Task requirements: Using the passage on default under the FAA, decide whether each statement agrees with it: (a) the party opposing arbitration must carry a heavy burden to prove default; (b) the moving party's reason for delay counts in the default inquiry; (c) statutory default is the same as waiver. Answer yes or no for each and quote the deciding words.

Document passage:
** START **

As a threshold matter, we note the district court erred by applying the wrong law. Under the FAA, a party may lose its right to compel arbitration if it "is in default in proceeding with such arbitration." 9 U.S.C. § 3. This principle of "default" is akin to waiver, but not identical. Unlike some waiver doctrines, "the circumstances giving rise to a statutory default are limited and, in light of the federal policy favoring arbitration, are not to be lightly inferred," Maxum, 779 F.2d at 981, and the party opposing arbitration bears a heavy burden to prove default, Am. Recovery Corp. v. Computerized Thermal Imaging, Inc., 96 F.3d 88, 95 (4th Cir. 1996).

Generally, a litigant defaults on its right to invoke the FAA where it "'so substantially utiliz[es] the litigation machinery that to subsequently permit arbitration would prejudice the party opposing the stay.'" Forrester, 553 F.3d at 343 (citation omitted). "Where a party fails to demand arbitration during pretrial proceedings, and, in the meantime, engages in pretrial activity inconsistent with an intent to arbitrate, the party later opposing a motion to compel arbitration may more easily show that its position has been compromised, i.e., prejudiced." Fraser v. Merrill Lynch Pierce, Fenner & Smith, Inc., 817 F.2d 250, 252 (4th Cir. 1987) (internal quotation marks omitted). The dispositive determination is whether the opposing party has suffered actual prejudice. Microstrategy, Inc. v. Lauricia, 268 F.3d at 249 (citing Fraser, 817 F.2d at 252); see also Patten Grading & Paving, Inc. v. Skanska USA Bldg., Inc., 380 F.3d 200, 205 (4th Cir. 2004). Two factors specifically inform our inquiry into actual prejudice: (1) the amount of the delay; and (2) the extent of the moving party's trial-oriented activity. Microstrategy, 268 F.3d at 249. Notably, the moving party's reason for delay is not relevant to the default inquiry under our precedent. We consider each of the two factors in turn.

** END **

Provided data:
** START **

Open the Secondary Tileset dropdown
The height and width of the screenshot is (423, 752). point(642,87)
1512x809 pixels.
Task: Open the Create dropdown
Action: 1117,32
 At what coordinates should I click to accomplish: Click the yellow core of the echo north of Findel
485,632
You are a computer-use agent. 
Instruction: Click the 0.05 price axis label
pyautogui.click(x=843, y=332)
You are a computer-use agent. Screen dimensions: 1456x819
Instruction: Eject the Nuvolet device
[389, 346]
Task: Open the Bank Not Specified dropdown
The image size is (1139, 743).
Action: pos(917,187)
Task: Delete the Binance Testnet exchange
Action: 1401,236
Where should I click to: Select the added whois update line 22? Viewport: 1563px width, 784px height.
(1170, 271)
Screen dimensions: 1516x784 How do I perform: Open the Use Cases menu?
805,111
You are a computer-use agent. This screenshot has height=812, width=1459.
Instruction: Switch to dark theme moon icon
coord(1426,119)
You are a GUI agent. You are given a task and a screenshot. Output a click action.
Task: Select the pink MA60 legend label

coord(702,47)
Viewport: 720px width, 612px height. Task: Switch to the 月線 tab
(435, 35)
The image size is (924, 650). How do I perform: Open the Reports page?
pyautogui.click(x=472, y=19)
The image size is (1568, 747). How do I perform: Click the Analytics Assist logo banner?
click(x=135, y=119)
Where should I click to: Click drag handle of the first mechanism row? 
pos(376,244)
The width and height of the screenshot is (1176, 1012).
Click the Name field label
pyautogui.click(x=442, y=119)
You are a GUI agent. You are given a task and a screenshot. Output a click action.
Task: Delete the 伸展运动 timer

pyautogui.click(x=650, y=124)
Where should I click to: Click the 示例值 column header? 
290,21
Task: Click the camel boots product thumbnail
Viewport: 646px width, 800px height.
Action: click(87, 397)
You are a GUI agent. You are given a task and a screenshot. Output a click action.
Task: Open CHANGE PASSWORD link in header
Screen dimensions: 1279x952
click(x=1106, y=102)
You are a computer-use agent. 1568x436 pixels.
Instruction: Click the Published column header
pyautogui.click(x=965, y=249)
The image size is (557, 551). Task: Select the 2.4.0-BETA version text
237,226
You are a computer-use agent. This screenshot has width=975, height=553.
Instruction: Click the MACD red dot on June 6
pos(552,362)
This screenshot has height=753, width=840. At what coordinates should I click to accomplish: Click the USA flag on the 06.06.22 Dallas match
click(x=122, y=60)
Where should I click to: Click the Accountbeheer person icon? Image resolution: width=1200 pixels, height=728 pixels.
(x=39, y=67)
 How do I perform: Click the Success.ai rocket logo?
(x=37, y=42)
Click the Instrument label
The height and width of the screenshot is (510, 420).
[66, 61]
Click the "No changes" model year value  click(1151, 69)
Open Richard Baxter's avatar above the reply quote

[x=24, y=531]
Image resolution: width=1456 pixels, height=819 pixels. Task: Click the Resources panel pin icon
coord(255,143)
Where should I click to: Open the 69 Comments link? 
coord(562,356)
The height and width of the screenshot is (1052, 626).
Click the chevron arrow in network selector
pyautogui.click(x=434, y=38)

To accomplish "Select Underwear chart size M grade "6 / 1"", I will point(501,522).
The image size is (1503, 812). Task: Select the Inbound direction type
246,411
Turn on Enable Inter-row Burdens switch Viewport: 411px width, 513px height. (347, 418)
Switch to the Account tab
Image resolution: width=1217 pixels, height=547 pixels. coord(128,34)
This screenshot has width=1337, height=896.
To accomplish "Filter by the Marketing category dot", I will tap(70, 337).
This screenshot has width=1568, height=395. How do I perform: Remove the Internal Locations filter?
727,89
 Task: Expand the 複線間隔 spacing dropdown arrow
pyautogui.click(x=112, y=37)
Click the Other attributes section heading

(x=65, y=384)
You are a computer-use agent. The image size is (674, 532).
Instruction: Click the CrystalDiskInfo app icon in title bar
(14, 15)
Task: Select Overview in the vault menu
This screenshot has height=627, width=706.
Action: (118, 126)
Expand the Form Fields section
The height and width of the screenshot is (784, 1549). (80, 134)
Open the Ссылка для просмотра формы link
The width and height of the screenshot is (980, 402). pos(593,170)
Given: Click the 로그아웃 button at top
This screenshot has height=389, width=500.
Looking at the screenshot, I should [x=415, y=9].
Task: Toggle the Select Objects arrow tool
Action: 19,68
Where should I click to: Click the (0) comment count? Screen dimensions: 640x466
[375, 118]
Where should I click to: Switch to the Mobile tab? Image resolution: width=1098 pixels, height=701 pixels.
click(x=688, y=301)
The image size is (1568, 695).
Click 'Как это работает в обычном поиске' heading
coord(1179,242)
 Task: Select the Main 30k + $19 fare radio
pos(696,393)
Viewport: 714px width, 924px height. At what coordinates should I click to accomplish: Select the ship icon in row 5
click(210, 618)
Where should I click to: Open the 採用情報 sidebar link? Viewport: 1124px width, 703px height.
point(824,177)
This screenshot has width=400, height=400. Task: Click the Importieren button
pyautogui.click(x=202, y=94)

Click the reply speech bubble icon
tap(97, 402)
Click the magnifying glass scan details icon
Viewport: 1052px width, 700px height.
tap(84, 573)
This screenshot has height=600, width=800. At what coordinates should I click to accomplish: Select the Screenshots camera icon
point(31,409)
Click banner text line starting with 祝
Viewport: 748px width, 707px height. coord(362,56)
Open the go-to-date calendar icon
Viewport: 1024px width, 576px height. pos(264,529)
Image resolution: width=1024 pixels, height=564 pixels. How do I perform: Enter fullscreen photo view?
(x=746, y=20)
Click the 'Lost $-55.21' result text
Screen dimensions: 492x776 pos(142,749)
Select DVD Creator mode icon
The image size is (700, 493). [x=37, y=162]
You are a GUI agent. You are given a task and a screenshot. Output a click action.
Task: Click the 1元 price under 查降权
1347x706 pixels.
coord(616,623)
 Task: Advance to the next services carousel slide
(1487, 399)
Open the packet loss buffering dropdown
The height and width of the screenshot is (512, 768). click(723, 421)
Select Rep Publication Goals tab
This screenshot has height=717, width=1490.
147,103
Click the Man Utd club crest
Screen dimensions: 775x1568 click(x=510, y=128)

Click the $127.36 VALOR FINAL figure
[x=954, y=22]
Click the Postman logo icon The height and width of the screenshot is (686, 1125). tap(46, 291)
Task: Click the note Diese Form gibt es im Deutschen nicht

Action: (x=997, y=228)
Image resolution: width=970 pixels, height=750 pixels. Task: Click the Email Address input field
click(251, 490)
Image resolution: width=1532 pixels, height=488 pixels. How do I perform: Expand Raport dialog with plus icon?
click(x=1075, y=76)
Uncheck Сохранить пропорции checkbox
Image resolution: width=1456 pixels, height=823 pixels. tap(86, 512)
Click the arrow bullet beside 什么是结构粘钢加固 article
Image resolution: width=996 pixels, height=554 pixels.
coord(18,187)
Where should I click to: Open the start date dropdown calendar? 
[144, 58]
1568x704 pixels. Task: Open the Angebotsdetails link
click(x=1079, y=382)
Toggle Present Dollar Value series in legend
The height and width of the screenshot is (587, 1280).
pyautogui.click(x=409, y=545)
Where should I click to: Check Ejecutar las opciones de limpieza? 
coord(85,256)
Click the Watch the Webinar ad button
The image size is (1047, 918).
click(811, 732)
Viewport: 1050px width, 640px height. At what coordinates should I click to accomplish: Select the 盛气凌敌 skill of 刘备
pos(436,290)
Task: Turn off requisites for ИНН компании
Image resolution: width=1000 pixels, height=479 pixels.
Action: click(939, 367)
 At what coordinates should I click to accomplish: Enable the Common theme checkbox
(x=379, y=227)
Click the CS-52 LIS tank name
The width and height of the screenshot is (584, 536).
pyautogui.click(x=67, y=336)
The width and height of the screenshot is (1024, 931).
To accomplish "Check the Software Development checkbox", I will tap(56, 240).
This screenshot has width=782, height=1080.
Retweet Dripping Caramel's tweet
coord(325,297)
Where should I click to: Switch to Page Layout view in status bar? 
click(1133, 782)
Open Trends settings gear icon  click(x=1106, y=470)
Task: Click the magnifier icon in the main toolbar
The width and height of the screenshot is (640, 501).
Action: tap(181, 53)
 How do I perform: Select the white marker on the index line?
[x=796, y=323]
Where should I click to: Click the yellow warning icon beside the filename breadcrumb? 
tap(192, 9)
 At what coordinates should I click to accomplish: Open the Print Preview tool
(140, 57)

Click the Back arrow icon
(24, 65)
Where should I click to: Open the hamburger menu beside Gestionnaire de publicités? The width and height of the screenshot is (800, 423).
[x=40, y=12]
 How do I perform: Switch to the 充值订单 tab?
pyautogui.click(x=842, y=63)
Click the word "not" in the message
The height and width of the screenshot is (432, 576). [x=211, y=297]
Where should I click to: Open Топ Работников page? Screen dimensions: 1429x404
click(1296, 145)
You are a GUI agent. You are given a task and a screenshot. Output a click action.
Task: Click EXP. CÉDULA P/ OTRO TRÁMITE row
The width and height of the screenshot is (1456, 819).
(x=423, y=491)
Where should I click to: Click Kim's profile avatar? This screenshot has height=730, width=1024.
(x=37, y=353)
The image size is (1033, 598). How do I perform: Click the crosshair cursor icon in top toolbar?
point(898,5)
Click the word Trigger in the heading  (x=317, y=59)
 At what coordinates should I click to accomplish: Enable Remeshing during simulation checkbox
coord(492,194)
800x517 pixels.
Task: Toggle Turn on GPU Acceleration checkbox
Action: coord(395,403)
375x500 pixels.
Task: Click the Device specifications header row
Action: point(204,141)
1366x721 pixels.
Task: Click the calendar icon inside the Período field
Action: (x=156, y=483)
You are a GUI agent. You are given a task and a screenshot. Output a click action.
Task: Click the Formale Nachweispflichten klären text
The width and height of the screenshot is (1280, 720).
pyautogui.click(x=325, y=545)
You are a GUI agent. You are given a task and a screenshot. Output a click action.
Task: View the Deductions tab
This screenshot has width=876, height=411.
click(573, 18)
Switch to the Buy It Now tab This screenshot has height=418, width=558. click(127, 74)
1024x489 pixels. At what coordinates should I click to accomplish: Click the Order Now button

** END **

The response:
(a) Yes: "the party opposing arbitration bears a heavy burden to prove default"
(b) No: "the moving party's reason for delay is not relevant to the default inquiry under our precedent"
(c) No: "akin to waiver, but not identical"